McCartney recruited Fike for “McCartney III Imagined,” a reinvention of his 2020 record featuring artists ranging from Anderson .Paak to Phoebe Bridgers. McCartney especially enjoyed Fike’s take on “The Kiss Of Venus” and made it the album’s lead single.

If Macca wasn’t enough, Fike also put out a song with Justin Bieber, who he calls a “harmony master.” When Bieber slid into Fike’s Instagram DMs asking him to sing a verse on his album “Justice,” the pair hopped into the studio and laid down vocals for the ‘80s synth-clad “Die For You.”

“Justin is like LeBron James,” Fike says. “He’s like a real serious athlete when it comes to music.”

Fike, who cynically sang in 2020, “I hope they cancel me / So I can go be with my family,” looks up to Bieber in terms of managing fame.

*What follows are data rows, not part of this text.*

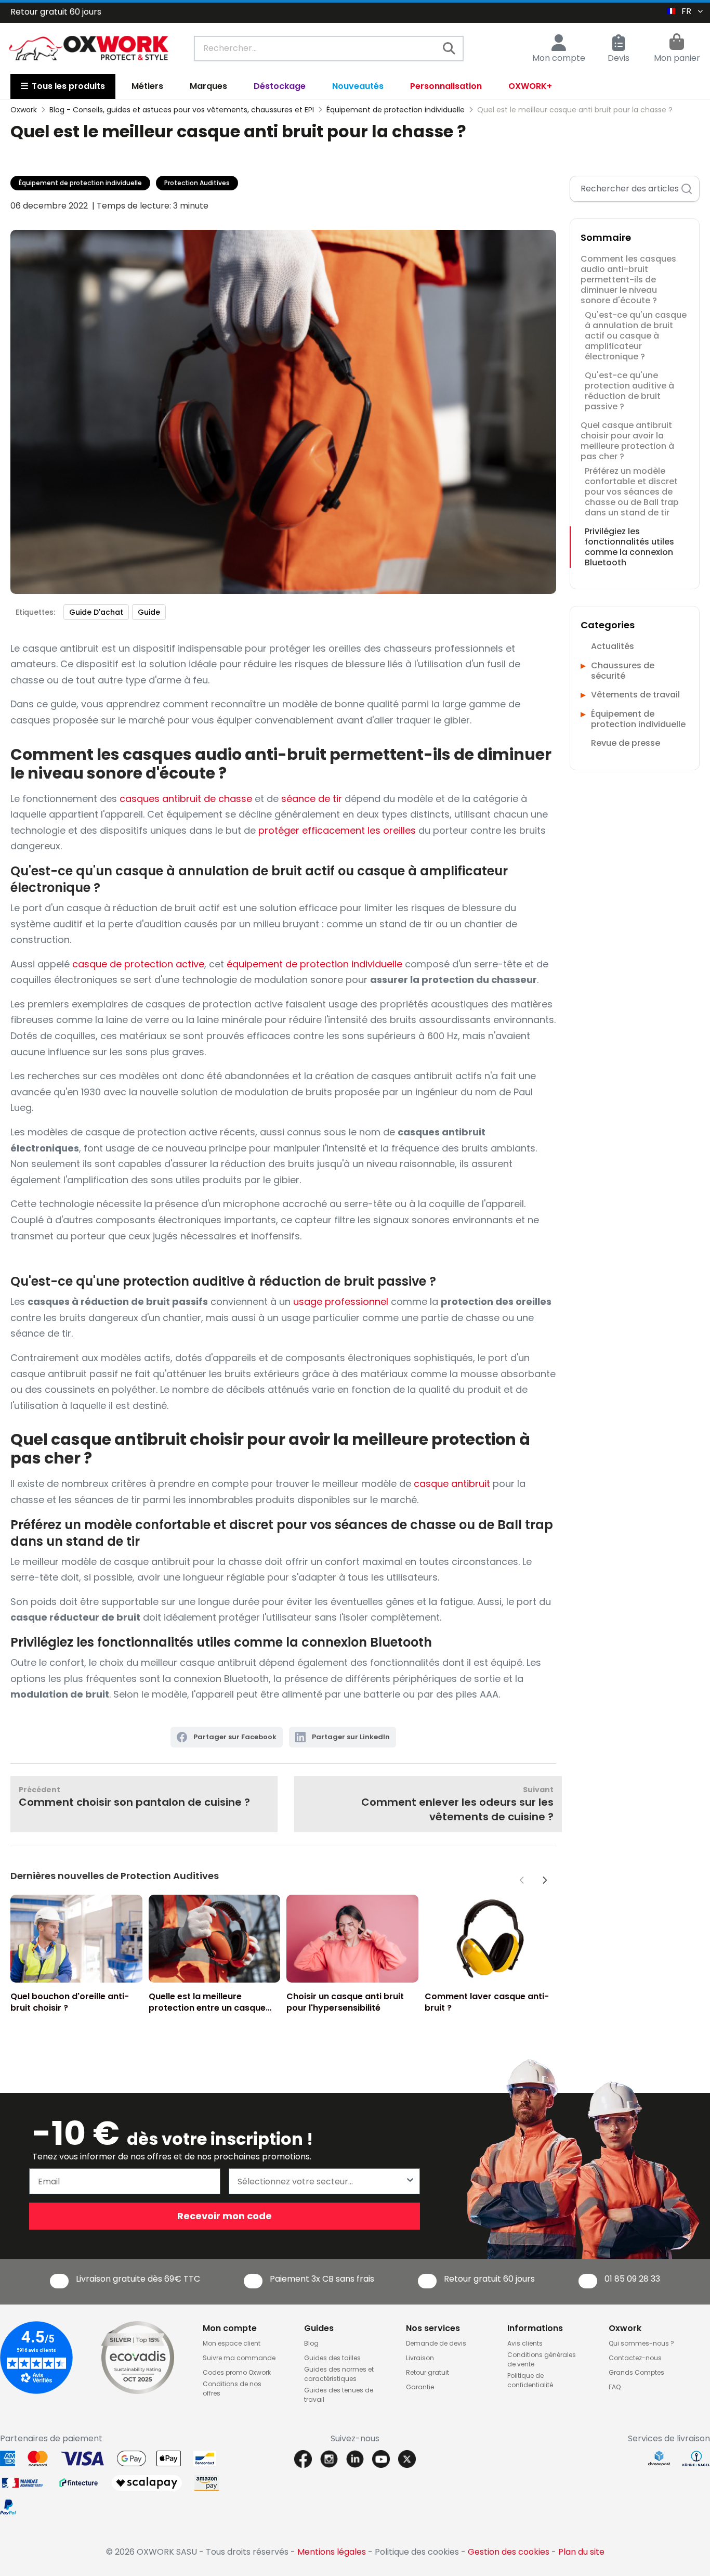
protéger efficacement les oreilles (337, 830)
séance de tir (311, 798)
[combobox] (329, 48)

“I’m taking advice from other people that have been famous longer,” Fike says. “Like, if you have to drink alcohol and do drugs to stop thinking about things people are saying on the internet, you probably shouldn’t read the shit they’re saying on the internet.”

Fike is also working on a new album, which he says will feature more rapping and be less “overproduced” than his 2020 record “What Could Possibly Go Wrong?”

“I felt like I had too many producers in the room and too many people telling me what was right and what was wrong,” he says. “Now it’s just my mind, similar to how I made ‘Don’t Forget About Me, Demos.’ There were no other people in the room to tell me anything, and I’m not sending this music to other people to give me fucking opinions on it.”

Noodling around on his new guitar — a 1930s hollow-body Gibson L-50 — Fike says he is no longer concerned about how his music will be perceived, only what sounds good to him.

“I’m thinking about what makes the hairs on my arm stand up,” he explains. “Simply put, I just try to enjoy it.”

Despite his complicated relationship with stardom, Fike hopes to have a long and fruitful career. Though with a new album and “Euphoria” Season 2 on the horizon, he’s too busy to plan ahead.

“I’m just in go-mode right now,” Fike says. “It’s kind of like I’m walking and people are putting tiles under my feet as I take each step.”